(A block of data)
^^^^^^^^^^^^^^^^

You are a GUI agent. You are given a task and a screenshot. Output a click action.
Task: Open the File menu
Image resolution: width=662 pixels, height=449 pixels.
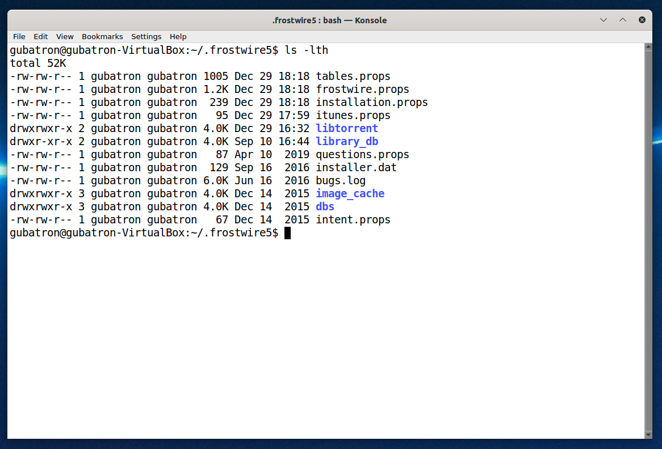point(19,36)
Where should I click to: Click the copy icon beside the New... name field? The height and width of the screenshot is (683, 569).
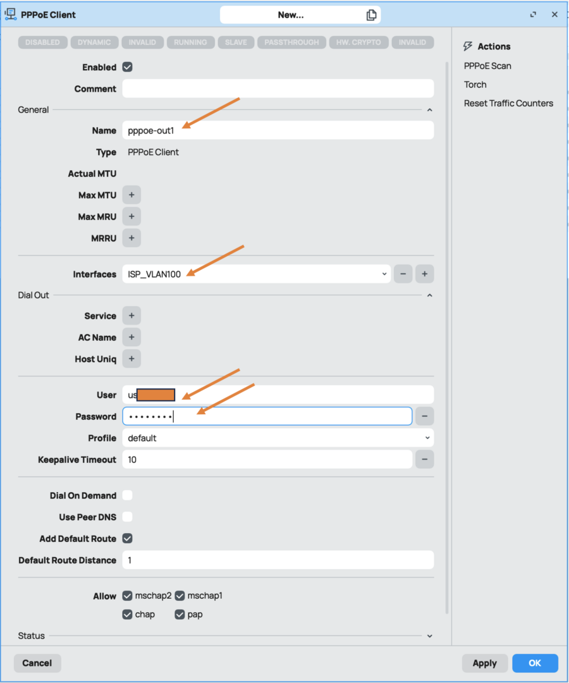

^^^^^^^^^^^^^^^^

● **EXERCISE REQUIREMENTS**:
Return every line of the data above word for word, omitting the pictures.

● **TASK OUTPUT**:
You are a GUI agent. You are given a task and a screenshot. Output a click action.
Task: Open the File menu
Image resolution: width=662 pixels, height=449 pixels.
point(19,36)
Where should I click to: Click the copy icon beside the New... name field? The height and width of the screenshot is (683, 569).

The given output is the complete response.